Can you rewrite the passage of the IPI process overview that opens with the words "Likewise, it is" and closes with "2009; Valentine, 2010).", putting "shared efficacy" in place of "collective efficacy"?

**Supplied text**
***

IPI Process Overview

The Instructional Practices Inventory process is a set of strategies for profiling student cognitive engagement across six categories so faculty who study the profiles will view the data as a fair and accurate representation of engagement for the school and thus be comfortable collaboratively studying and problem solving the data and creating a sustained focus on student engagement that will influence instructional design and thus student learning. In the IPI process, teachers-leaders collect data about school-wide engagement and facilitate faculty collaborative study of the data.  All faculty have the opportunity to reflect upon the data and deepen their understanding of how to most effectively engage students in their respective classrooms. The IPI is a teacher-led, teacher empowering process.  The IPI process does not focus on or profile individual teachers or classrooms and it was not designed for, nor should it be used for, supervisory or evaluative purposes.

Professional journals, school improvement books, and sessions at professional conferences are replete with discussions about the importance of student engagement.  Increasing the time students spend cognitively engaged in learning is associated with increased student achievement.  Increasing the time students spend in higher-order, deeper thinking is also associated with increased student achievement and, perhaps more importantly, the development of life-long thinking skills.  These relationships with achievement are evident regardless of how student achievement is measured.  Increases are apparent even when the measure is a predominantly recall-format high-stakes state assessment (Kumar, 1991; Goff and Ackerman, 1992; Yair, 2000; Hattie, 2009; Collins, 2009; Collins and Valentine, 2010, 2011; Valentine and Collins, 2009a, 2009b, 2011).  Clearly, meaningful engagement in learning is a vital element for student academic success.


Likewise, it is common knowledge that when faculty collaboratively study and problem solve together using information directly related to student achievement, professional growth evolves individually and collectively. The more frequent the faculty collaborative study and problem solve data directly related to classroom instruction and learning, the greater the impact on student achievement (Hattie, 2009; Collins, 2009; Valentine and Collins, 2009b; Valentine 2010).  Collaboration is a vital ingredient for cohesive professional development throughout the school (NSDC, 2001) and a basis for developing collective commitment and collective efficacy and optimism (Valentine, 2009; Valentine, 2010).

***

**Supplied data**

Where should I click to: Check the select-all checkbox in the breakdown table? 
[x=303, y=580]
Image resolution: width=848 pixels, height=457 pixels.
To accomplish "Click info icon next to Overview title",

***

**Solved exercise**
Likewise, it is common knowledge that when faculty collaboratively study and problem solve together using information directly related to student achievement, professional growth evolves individually and collectively. The more frequent the faculty collaborative study and problem solve data directly related to classroom instruction and learning, the greater the impact on student achievement (Hattie, 2009; Collins, 2009; Valentine and Collins, 2009b; Valentine 2010).  Collaboration is a vital ingredient for cohesive professional development throughout the school (NSDC, 2001) and a basis for developing collective commitment and shared efficacy and optimism (Valentine, 2009; Valentine, 2010).